A moratorium is a temporary suspension of an activity or a law until future events warrant lifting the suspension or related issues have been resolved. A moratorium may be imposed by a government or by a business.

Moratoriums are often enacted in response to temporary financial hardships. (Both "moratoriums" and "moratoria" are acceptable as plural forms of the word moratorium.) For example, a business that has exceeded its budget might place a moratorium on new hiring until the start of its next fiscal year.

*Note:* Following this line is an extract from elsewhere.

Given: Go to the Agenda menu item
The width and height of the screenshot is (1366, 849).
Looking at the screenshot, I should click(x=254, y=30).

In legal proceedings, a moratorium can be imposed on an activity such as a debt collection process. The moratorium will be lifted when a related issue is resolved.

How Moratoriums Work

A moratorium is often, though not always, a response to a crisis that disrupts normal routines. In the immediate aftermath of an earthquake or flood, an emergency moratorium on some financial activities may be granted by a government. It will be lifted when normal business can commence.

Key Takeaways

  • A moratorium is a temporary suspension of business as usual.
  • Most of the time, moratoriums are intended to alleviate temporary financial hardship or provide time to resolve related issues.
  • In bankruptcy law, a moratorium is a legally-mandated hiatus in debt collection.

For example, in 2016, the governor of Puerto Rico issued an order to limit the withdrawal of funds from the Government Development Bank. This emergency moratorium established a hold on withdrawals that were not related to bank principal or interest payments in order to reduce risks to the bank's liquidity.

In bankruptcy law, a moratorium is a legally binding hiatus in the right to collect debts from an individual. This time-out period protects the debtor while a plan for recovery is agreed upon and put in place. This type of moratorium is typical in Chapter 13 bankruptcy filings in which the debtor seeks to restructure payments of outstanding debts.

Both "moratoriums" and "moratoria" are acceptable plurals of the term moratorium.

Examples of Moratoriums

If a company is experiencing financial difficulties, it can place a moratorium on certain activities to lower costs. The business may limit discretionary spending or cut back on company travel and non-essential training.

Moratoriums of this nature, designed solely to reduce unnecessary spending, do not affect a business's intent to repay its debts or to meet all necessary operational costs. They are taken to alleviate a financial shortfall without the need to default on debt obligations. The voluntary moratorium is a vehicle to bring spending back in line with current company revenues.

Insurance companies often issue moratoriums on new policies for properties in specific areas during the course of a natural disaster. Such moratoriums help mitigate losses when the probability of filed claims is abnormally high. For example, in February 2011, MetLife issued a moratorium on writing new policies in many Texas counties due to an outbreak of wildfires.